Fortunately, the stars aligned and the 28-year-old was able to see her mother for a final time on April 17, suited up in personal protective equipment (PPE), China Press reported.
The woman, who remains unnamed, usually commuted to Singapore from Kulai daily for her job at an electronics company, her sister told the Chinese newspaper.
But when Malaysia’s MCO kicked in on March 18, she chose to remain in Singapore for work.
As part of heightened measures to curb the spread of COVID-19, Malaysian citizens returning from Singapore are required to be isolated at government quarantine centres for 14 days unless they have undergone a swab test in Singapore and tested negative for COVID-19.

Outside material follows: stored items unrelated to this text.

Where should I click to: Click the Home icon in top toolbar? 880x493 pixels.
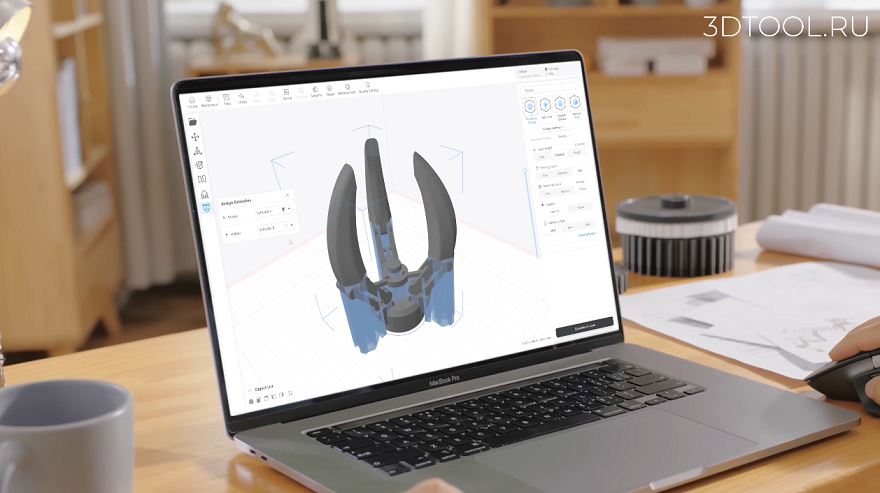tap(192, 102)
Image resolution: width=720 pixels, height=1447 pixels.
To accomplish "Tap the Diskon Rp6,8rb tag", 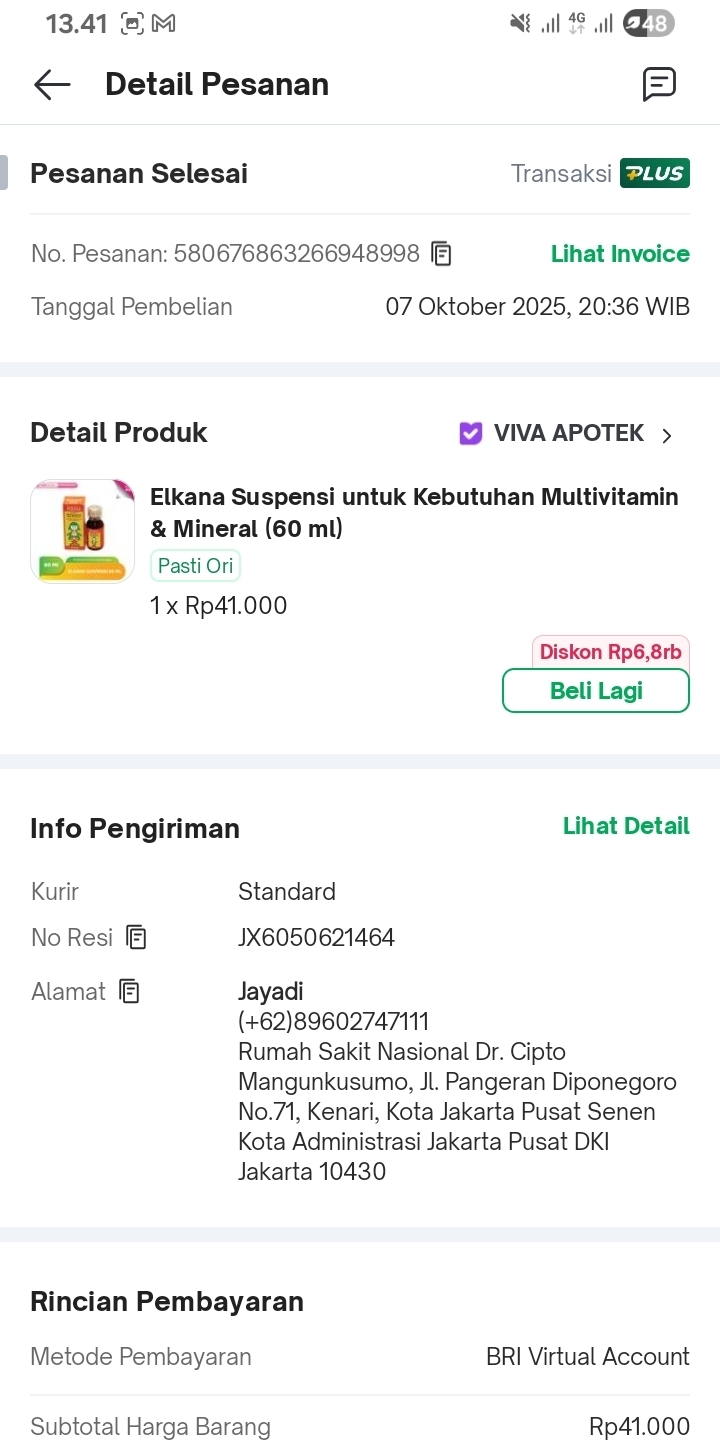I will point(610,653).
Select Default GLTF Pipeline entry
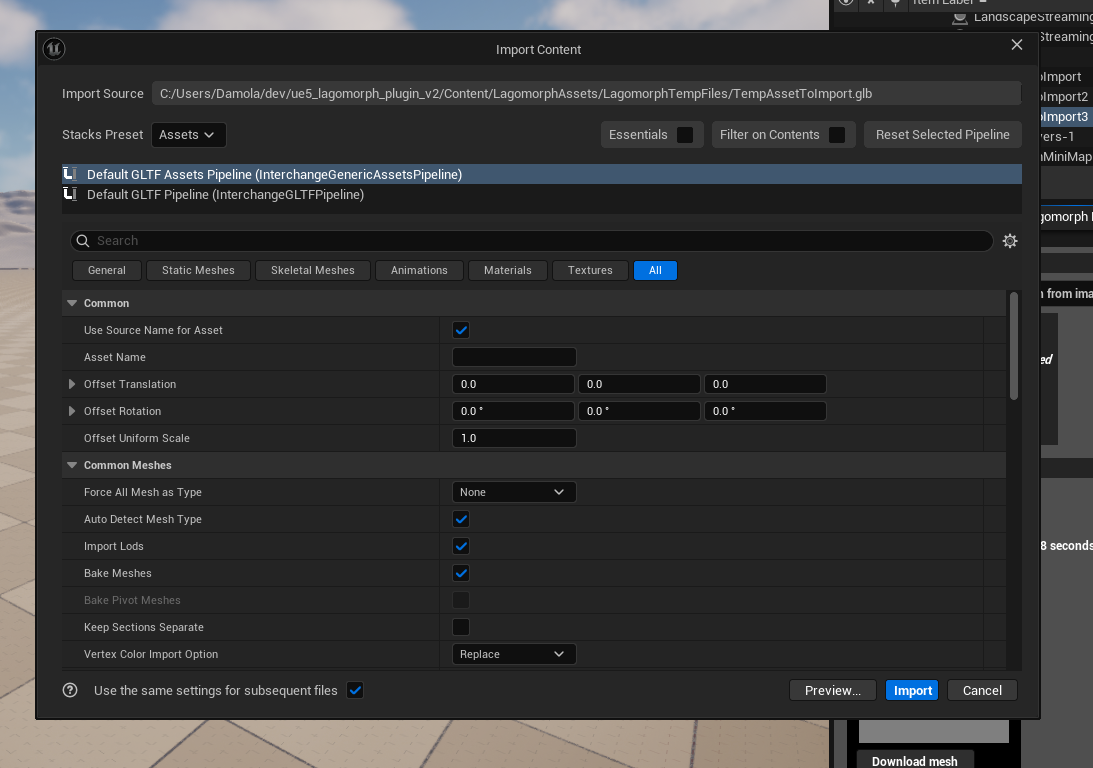Viewport: 1093px width, 768px height. [x=225, y=195]
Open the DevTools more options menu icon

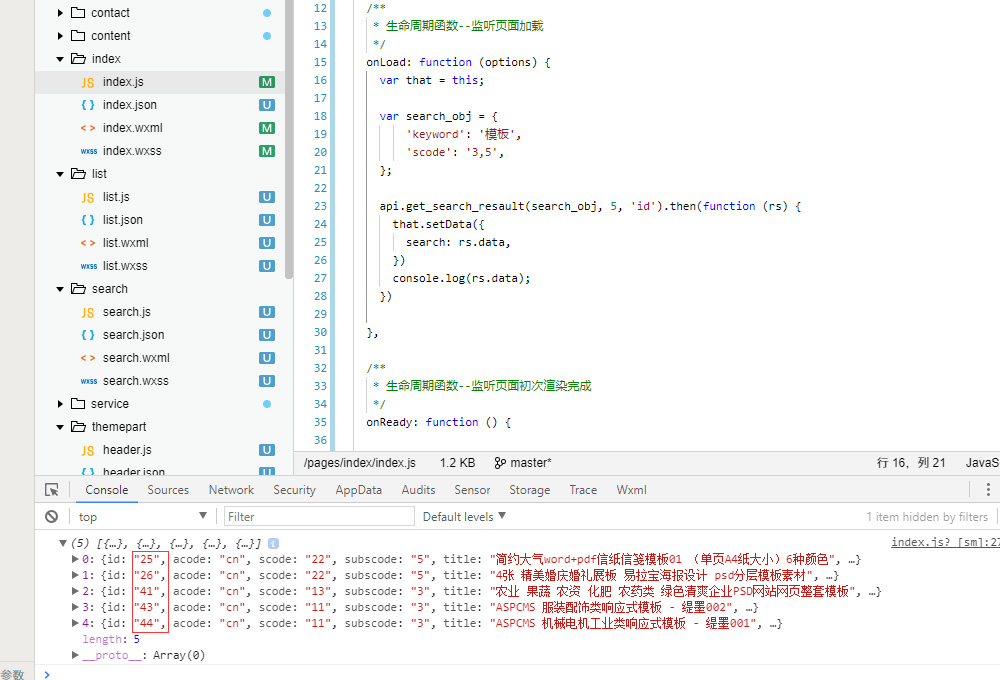tap(986, 490)
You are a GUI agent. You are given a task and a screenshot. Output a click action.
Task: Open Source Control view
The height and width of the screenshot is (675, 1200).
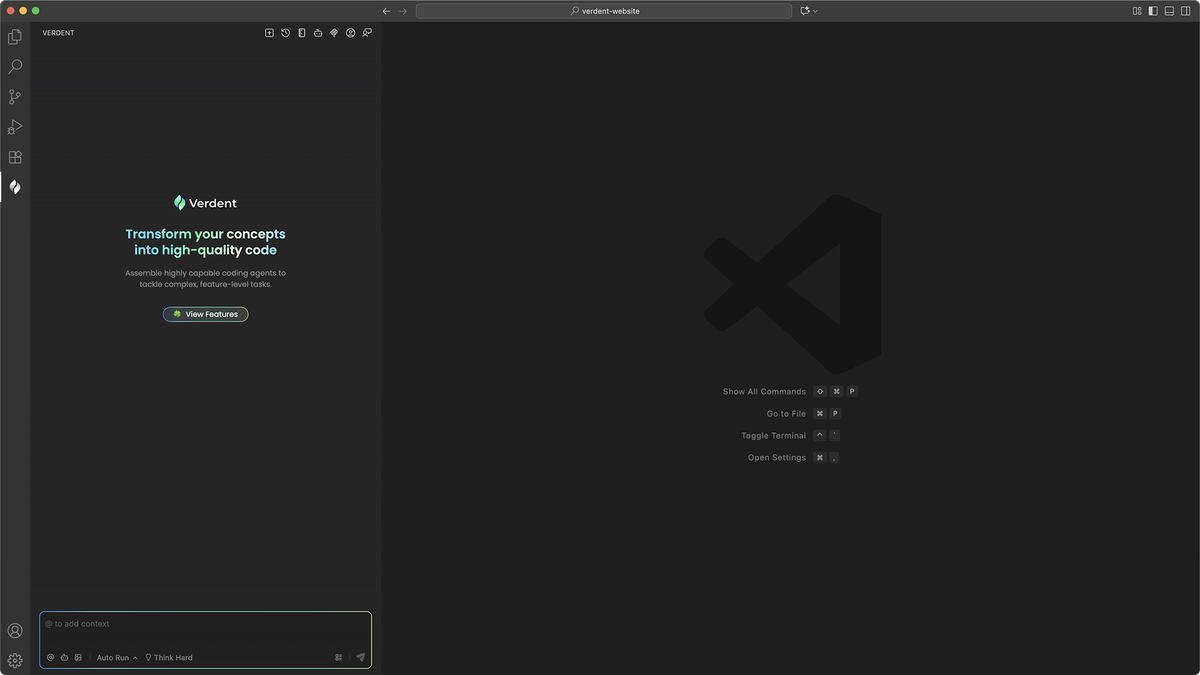click(x=15, y=97)
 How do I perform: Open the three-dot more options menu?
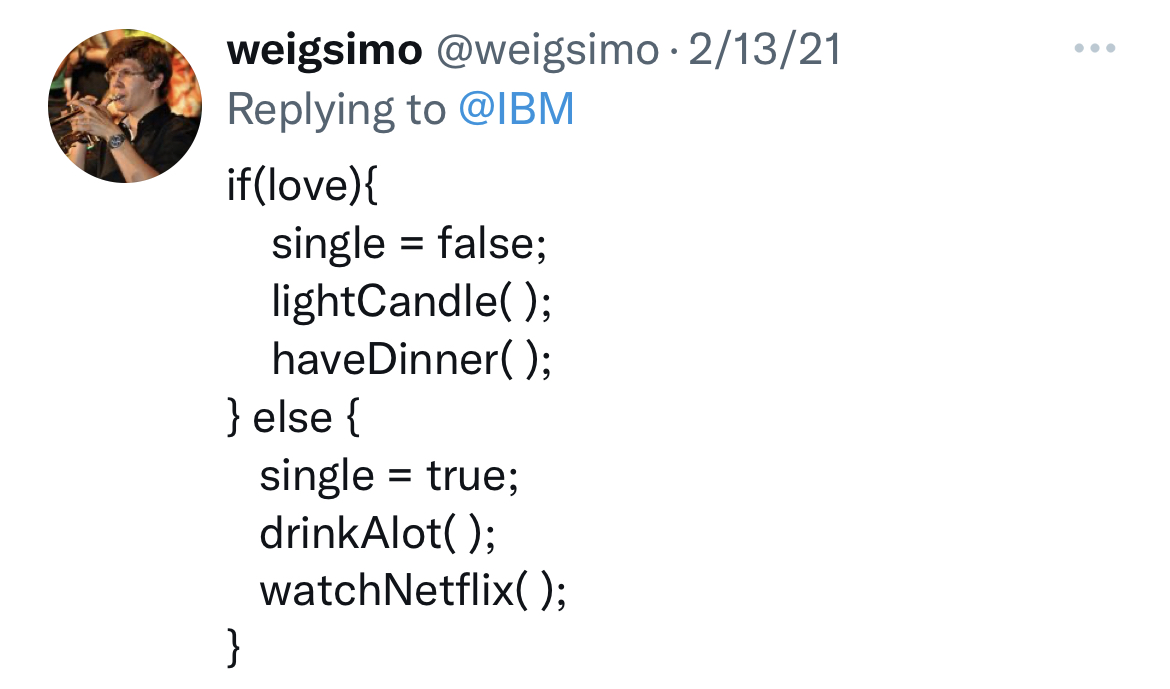1094,49
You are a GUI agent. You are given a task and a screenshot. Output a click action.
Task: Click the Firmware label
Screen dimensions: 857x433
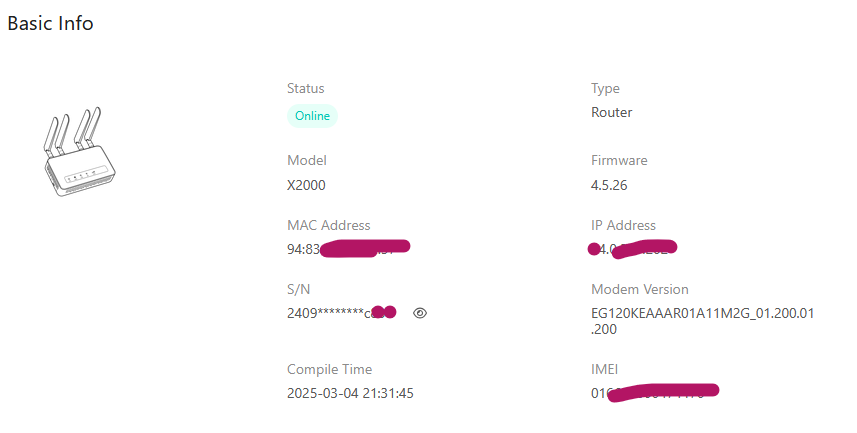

When she received the news of their mother’s death on April 17, she immediately arranged to return to Johor the next day, hoping that the authorities would make an exception for her.
They rejected her initial request, sending her to a quarantine centre instead.
However, the officials at the quarantine centre eventually relented and gave her permission to pay her last respects to their mother on April 19, her sister said.
The only catch? She had to suit up in PPE, including a gown, mask and face shield.
Two other officials, who were also suited up, accompanied her to the crematorium and ensured that she maintained a safe distance from the other mourners.
The whole visit lasted only 15 minutes before she had to be ferried back to the quarantine centre, her sister said, but they were thankful for the chance to “gaze from afar” at each other.
Malaysia’s MCO, which was originally in effect from March 18 to March 31, has been extended to April 28.
Under the MCO, all citizens are barred from travelling overseas. Non-essential businesses are also required to close.
Funerals may be held, but only immediate family members are allowed to attend.